Problems and tasks
1. Under the Toro plan amendment, by what date must current participants make their one-time election?
2. Continue the Toro plan amendment from the point where it stops.

AMENDMENT NO. 1 TO THE TORO COMPANY DEFERRED COMPENSATION PLAN FOR NON-EMPLOYEEDIRECTORS

Contract Categories: Human Resources - Compensation Agreements
EX-10.J 9 a07-7818_1ex10dj.htm EX-10.J

Exhibit 10(j)

AMENDMENT NO. 1
TO
THE TORO COMPANY

DEFERRED COMPENSATION PLAN FOR NON-EMPLOYEE DIRECTORS

This revised and renamed Amendment No. 1 is made to The Toro Company Deferred Compensation Plan for Non-Employee Directors, as previously amended and restated effective July 20, 2000 (the “Plan”).  All defined terms shall have the meanings set forth in the Plan.  This Amendment is effective October 16, 2006, unless otherwise stated herein. In no event will this Amendment apply to any amounts earned and vested as of December 31, 2004.  All provisions of the Plan not amended by this Amendment shall remain in full force and effect.

1.                                      Section 3.1(a) shall be amended to read as follows:

(a)           Cash Account.

(i)  A Participant’s Cash Account shall be credited with Directors Fees deferred pursuant to a valid Deferral Election and shall be further credited with earnings (which may include losses in principal value) at a rate and in a manner authorized by the Committee from time to time; provided that beginning January 1, 2007, and until changed by subsequent action of the Committee, the earnings rate for all Participants (except as otherwise provided in (ii) below) shall be based on a Participant’s selection from the following funds:

American Century Large Company Value
American Funds Growth Fund of America
Artisan Mid Cap
Fidelity Diversified International
ICM Small Company
JPMorgan Mid Cap Value
JPMorgan Prime Money Market Fund
Alger Small Cap Growth Institutional I
Vanguard Total Bond Index
Vanguard Institutional Index

Prior to a Change in Control, the method for determining the earnings rate may be changed at any time, at the discretion of the Committee.  After a Change in Control, the Trustee shall have authority to change the method for determining the earnings rate.

(ii)  Notwithstanding the foregoing provisions in paragraph (i) above, all current Participants shall be given a one-time election, until October 31, 2006, to:

(A)                              Allocate all funds in all accounts, past and future, so that the earnings rate is based on the Wells Fargo Stable Return Fund measure; or




(B)                                Allocate all funds in all accounts, past and future, so that the earnings rate is based on the rate of return from one or more of the funds provided for in (a) above.

If such a Participant does not make an election, the earnings rate applicable to all of such Participant’s accounts, past and future, shall be based on the Wells Fargo Stable Return Fund measure.

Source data

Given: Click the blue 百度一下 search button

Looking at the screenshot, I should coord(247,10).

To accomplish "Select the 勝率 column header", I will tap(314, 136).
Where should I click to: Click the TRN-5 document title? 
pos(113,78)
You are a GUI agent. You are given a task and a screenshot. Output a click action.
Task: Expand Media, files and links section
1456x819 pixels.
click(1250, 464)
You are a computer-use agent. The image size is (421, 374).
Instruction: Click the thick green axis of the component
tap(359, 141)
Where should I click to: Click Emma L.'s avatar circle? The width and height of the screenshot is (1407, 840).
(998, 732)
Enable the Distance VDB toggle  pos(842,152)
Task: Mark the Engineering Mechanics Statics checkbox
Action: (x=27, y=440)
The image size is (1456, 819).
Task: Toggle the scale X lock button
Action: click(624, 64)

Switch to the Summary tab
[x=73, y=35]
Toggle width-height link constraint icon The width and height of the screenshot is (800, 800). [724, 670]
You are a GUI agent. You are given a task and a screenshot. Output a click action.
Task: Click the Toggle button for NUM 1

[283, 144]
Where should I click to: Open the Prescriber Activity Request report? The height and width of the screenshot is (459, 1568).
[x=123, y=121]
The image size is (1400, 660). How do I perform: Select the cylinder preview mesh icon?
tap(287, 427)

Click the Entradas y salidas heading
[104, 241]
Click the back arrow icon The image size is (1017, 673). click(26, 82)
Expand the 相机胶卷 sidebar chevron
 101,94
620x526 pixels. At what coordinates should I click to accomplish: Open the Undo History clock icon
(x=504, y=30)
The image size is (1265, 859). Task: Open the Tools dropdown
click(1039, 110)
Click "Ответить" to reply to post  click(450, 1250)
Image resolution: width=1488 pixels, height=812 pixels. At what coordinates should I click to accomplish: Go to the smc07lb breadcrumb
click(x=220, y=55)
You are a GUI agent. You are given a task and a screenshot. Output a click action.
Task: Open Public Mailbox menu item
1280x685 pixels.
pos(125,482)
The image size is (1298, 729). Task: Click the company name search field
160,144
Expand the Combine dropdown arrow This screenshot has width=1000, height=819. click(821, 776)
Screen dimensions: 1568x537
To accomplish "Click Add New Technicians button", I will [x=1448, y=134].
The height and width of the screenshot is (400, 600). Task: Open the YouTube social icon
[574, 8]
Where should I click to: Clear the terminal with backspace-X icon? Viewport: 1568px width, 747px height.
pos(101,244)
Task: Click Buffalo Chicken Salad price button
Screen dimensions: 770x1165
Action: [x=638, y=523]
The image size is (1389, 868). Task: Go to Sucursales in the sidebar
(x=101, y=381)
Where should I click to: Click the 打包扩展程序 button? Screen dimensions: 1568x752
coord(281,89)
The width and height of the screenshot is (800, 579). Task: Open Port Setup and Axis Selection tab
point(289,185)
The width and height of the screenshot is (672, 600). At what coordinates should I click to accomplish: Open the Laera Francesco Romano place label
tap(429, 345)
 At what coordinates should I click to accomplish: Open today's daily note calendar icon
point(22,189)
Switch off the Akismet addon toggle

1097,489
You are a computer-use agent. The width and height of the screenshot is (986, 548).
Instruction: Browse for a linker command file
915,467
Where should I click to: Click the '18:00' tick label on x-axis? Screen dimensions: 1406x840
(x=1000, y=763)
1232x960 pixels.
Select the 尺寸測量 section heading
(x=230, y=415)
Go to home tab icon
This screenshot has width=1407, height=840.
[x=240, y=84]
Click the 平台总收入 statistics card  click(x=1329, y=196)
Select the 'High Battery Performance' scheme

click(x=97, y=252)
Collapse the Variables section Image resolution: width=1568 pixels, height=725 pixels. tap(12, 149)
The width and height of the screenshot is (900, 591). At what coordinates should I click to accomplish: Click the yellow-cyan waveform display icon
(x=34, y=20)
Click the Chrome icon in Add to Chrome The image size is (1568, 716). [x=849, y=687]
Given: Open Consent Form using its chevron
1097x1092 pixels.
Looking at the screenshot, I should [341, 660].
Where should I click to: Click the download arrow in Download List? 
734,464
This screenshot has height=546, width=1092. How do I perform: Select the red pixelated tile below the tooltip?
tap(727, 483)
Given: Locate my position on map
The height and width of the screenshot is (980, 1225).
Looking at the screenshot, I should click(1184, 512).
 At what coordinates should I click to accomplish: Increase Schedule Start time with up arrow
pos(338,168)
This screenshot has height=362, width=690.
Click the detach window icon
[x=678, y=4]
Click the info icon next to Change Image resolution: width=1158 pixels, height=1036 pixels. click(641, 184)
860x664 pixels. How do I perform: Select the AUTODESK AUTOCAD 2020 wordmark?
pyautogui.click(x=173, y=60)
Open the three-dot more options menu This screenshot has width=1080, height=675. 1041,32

Responses per task
1. October 31, 2006.

2.
2.                                      Section 4.2(b) shall be amended to read as follows:

(b)           Subject to the following sentence, an election may be changed to an allowable alternative payment period by submitting a new election to the Committee, in a form approved by the Committee, provided that an election submitted less than one year before the distribution is to commence shall not be given effect.  Effective January 1, 2008, a Participant may change his or her election only one time after making an initial election with respect to distributions under this Plan.  Subject to the foregoing, the most recent effective election received by the Committee shall govern the payment.  If a Participant does not make a valid election with respect to the payment of benefits, then such benefits shall be payable in a single distribution.  The single distribution shall be made, or installment payments shall commence, on or around the 15th day of January immediately after the calendar year in which the Participant retires.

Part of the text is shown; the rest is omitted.